Your output should be the lines below from the one holding "Screen dimensions: 1000x448" through the one holding "Task: Open the Dexes dropdown in New Pairs", transcribed exactly, with no pictures.

[Data to process]

────

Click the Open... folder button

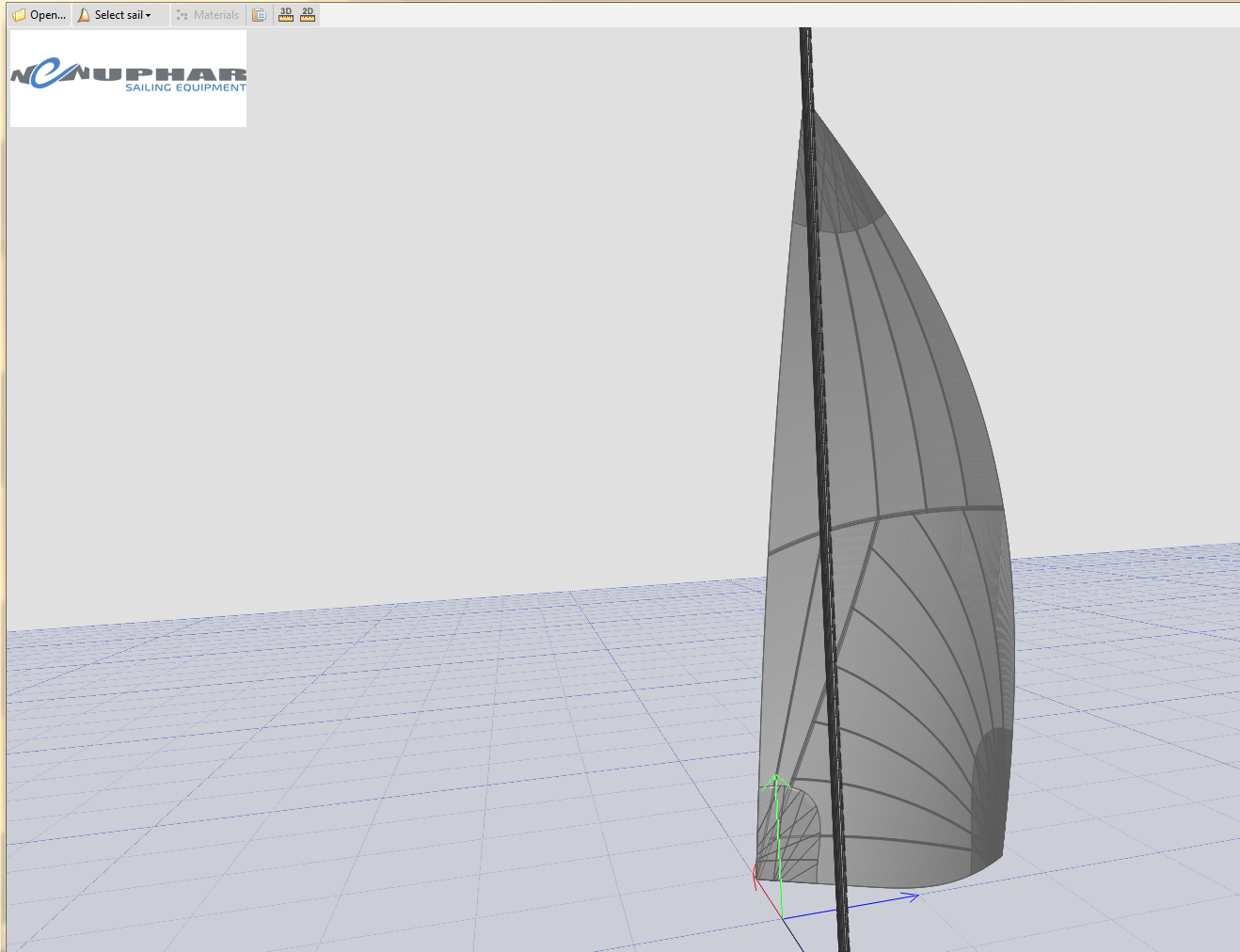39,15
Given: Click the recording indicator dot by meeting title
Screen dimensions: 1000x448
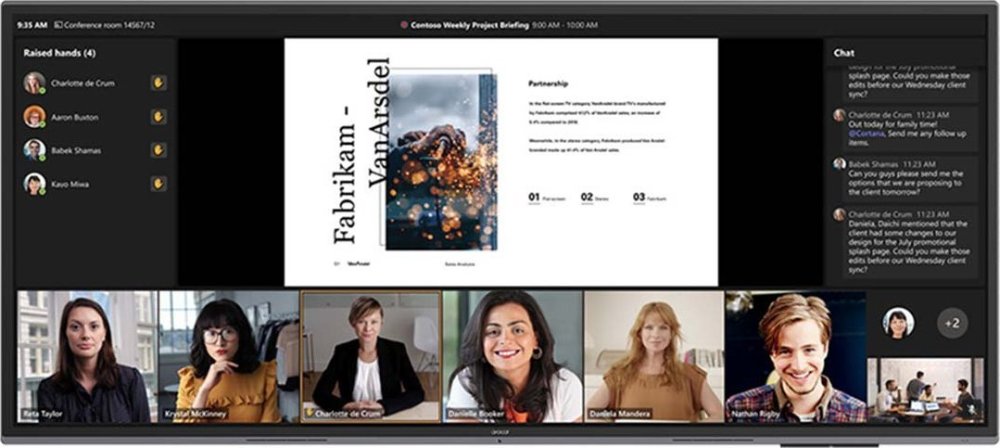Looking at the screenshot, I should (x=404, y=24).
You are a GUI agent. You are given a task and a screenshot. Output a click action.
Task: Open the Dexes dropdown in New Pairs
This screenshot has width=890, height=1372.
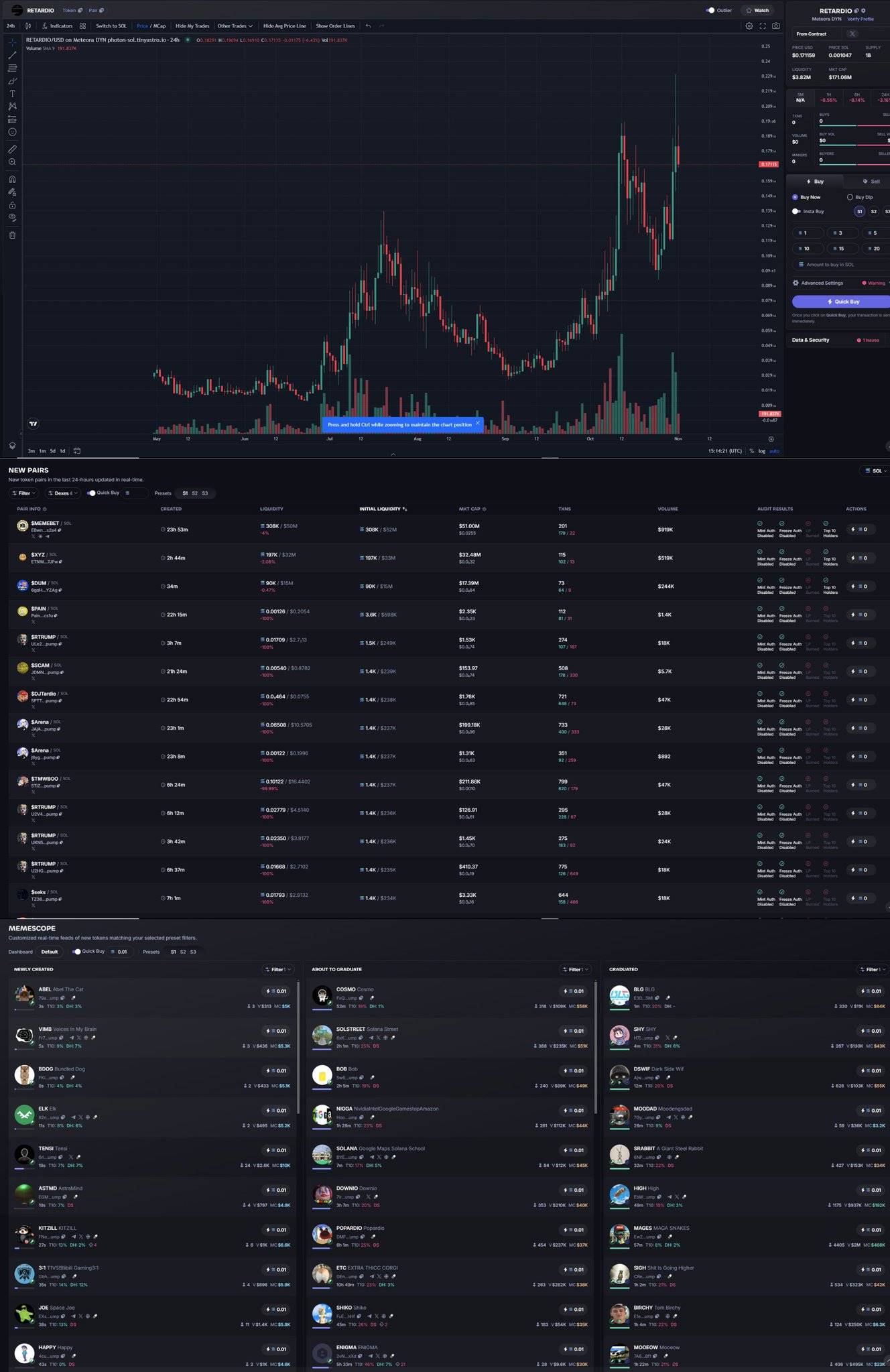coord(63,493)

────

[Exercise response]
Screen dimensions: 1000x448
Looking at the screenshot, I should (x=404, y=24).
You are a GUI agent. You are given a task and a screenshot. Output a click action.
Task: Open the Dexes dropdown in New Pairs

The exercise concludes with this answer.